The three models can be described as below:

Parameter Model A Model B Model C
UNO Survey Variables Blighted addresses only Blighted addresses, houses undergoing renovations, all vacant lots Blighted addresses, houses undergoing renovations, vacant lots that were also vacant in the previous survey
Parsimony Most straightforward Adds complexity Most complex
USPS Consistency Excludes lots and houses undergoing renovation that would likely be considered no-stats Includes vacant lots that likely wouldn’t be considered no-stats Most consistent

The models range from A, which is the most straightforward but possibly too simplistic, to C, which adds complexity in an attempt to align with the no-stat definition as closely as possible. Model B offers a middle ground, being more straightforward than C but more faithful to the USPS definitions than A.

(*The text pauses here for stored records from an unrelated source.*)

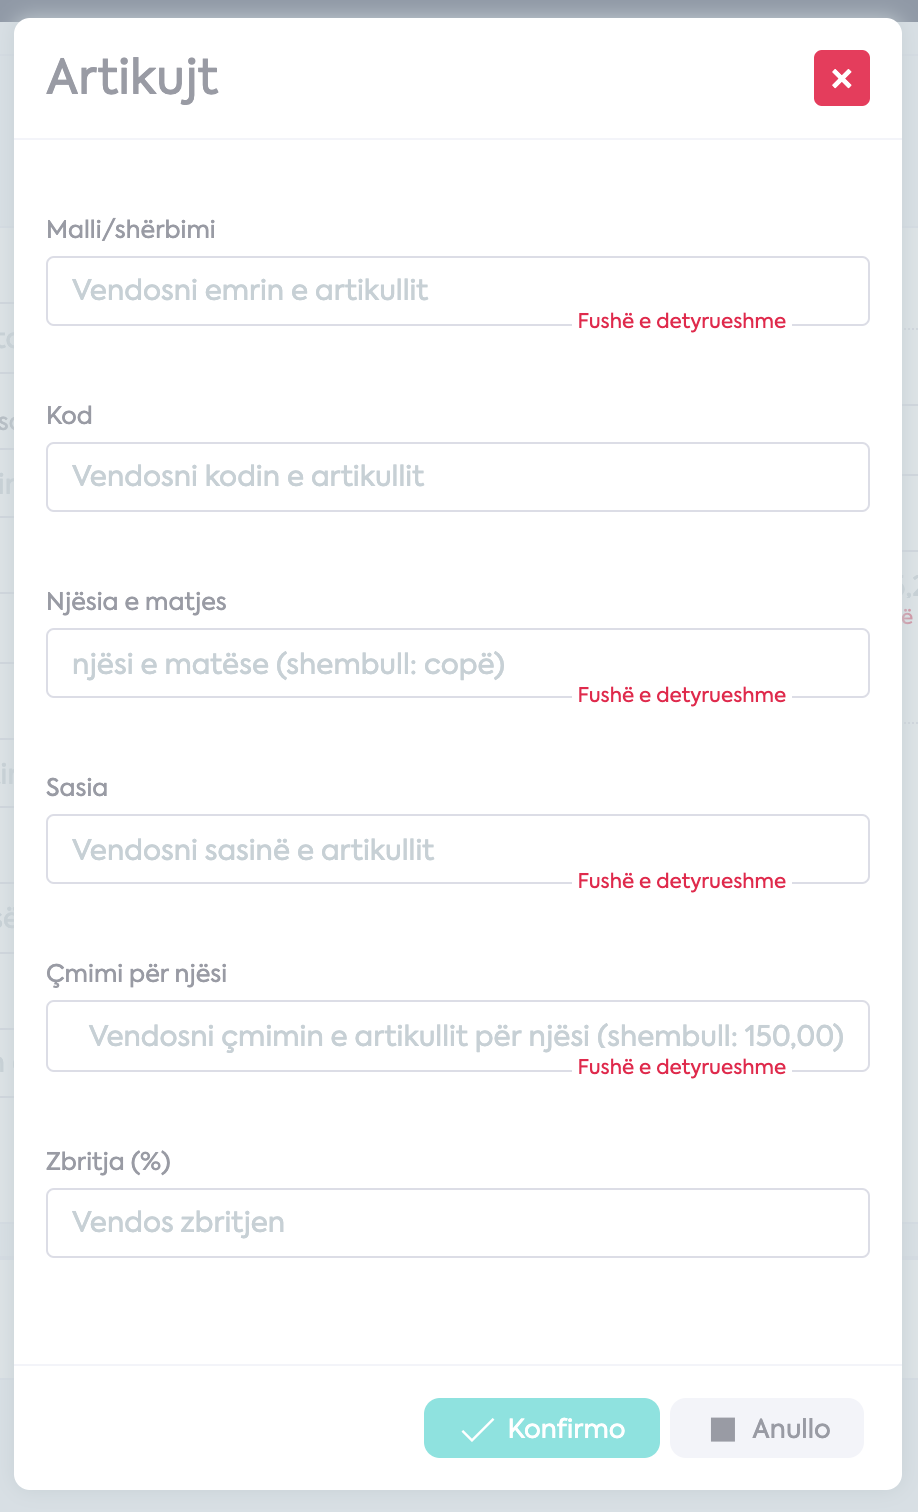
Task: Close the Artikujt dialog with red X
Action: pyautogui.click(x=842, y=78)
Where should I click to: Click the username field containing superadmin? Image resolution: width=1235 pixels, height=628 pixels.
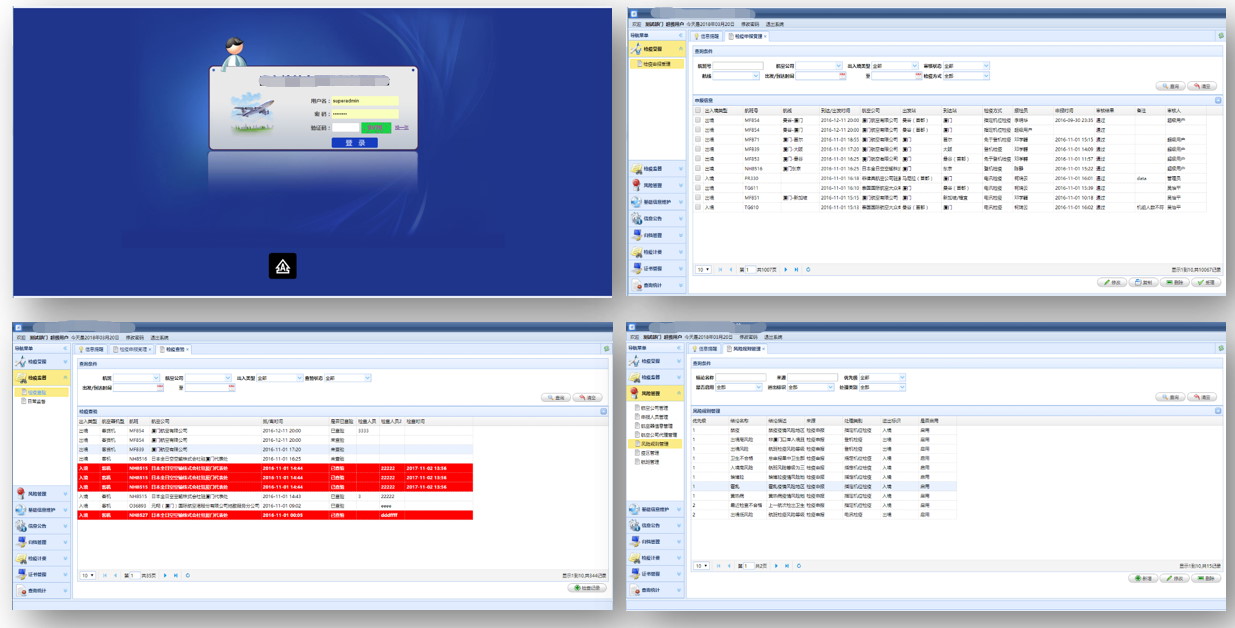click(364, 101)
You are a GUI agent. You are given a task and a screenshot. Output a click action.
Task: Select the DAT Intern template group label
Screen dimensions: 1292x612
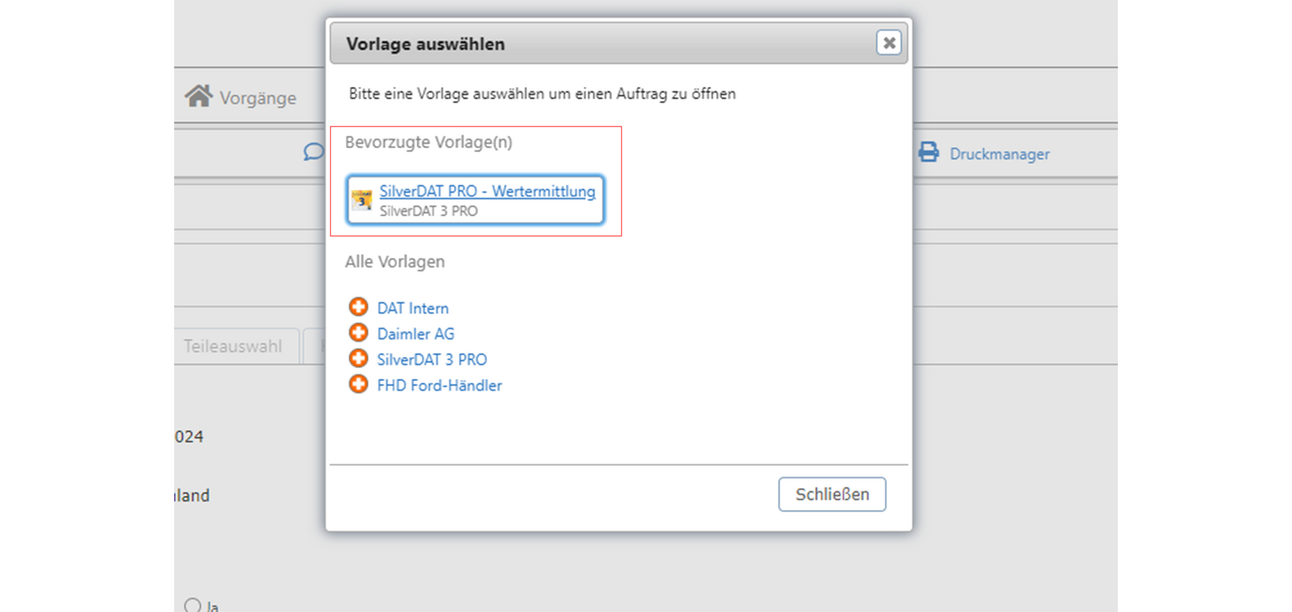pos(413,308)
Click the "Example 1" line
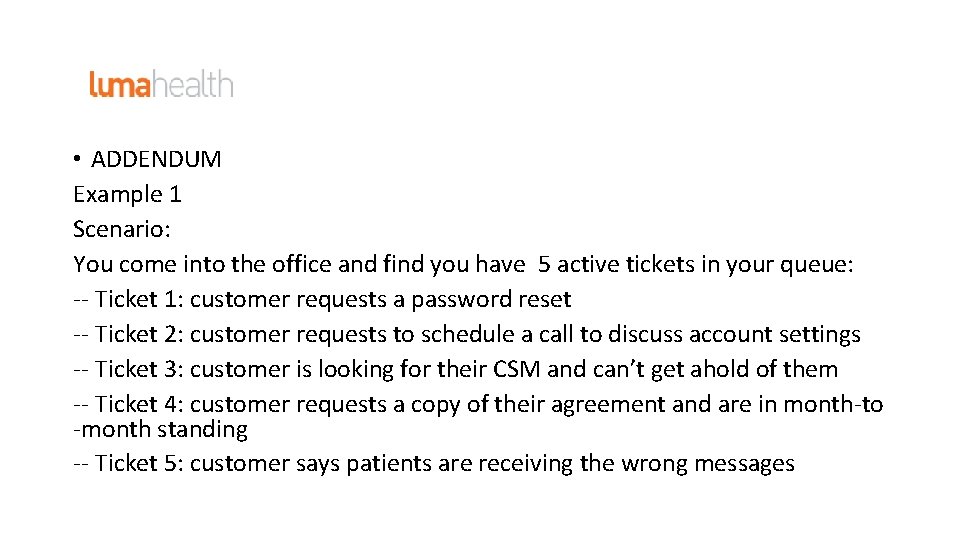This screenshot has height=540, width=960. pyautogui.click(x=127, y=194)
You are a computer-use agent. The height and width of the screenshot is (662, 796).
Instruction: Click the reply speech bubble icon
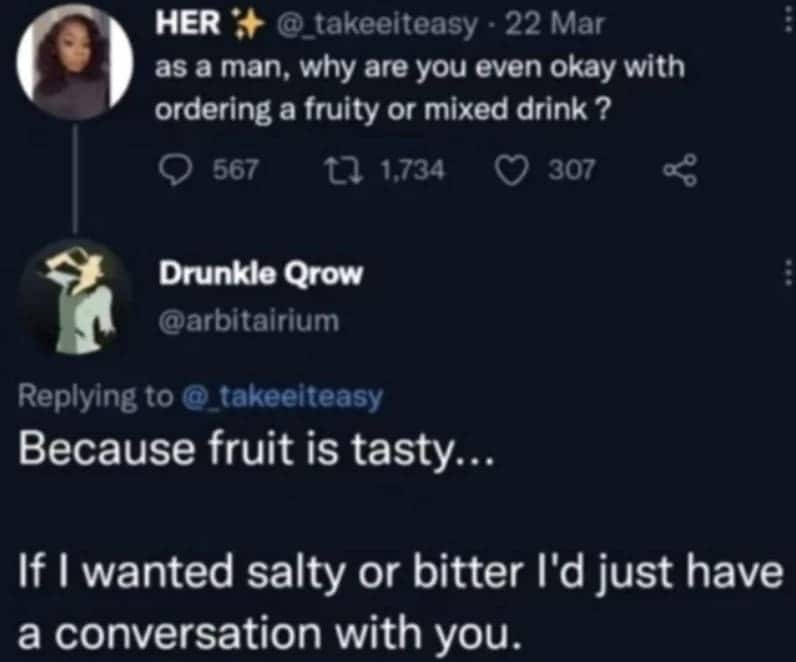[177, 171]
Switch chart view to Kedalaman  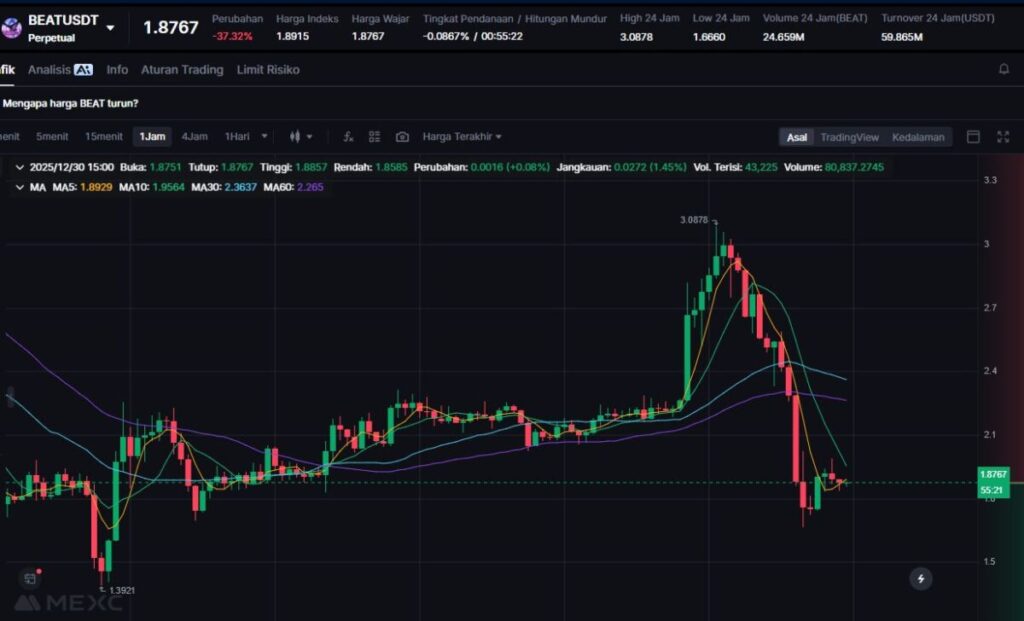click(x=917, y=137)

Based on our results, we can likely dismiss Model A as a realistic model, particularly in light of the 2014-2015 results. A 60% reduction from 2010 to 2014-2015 is unrealistic and does not match with historical trends. The addition of lots and houses undergoing renovation appears necessary for estimation to work properly. Both Models B and C provide more realistic results, with Model B being more conservative and Model C more aggressive. Based on these two models, we can estimate that between 2010 and 2014-2015, New Orleans saw a reduction of over 15,000, and perhaps as many as 20,000, blighted addresses.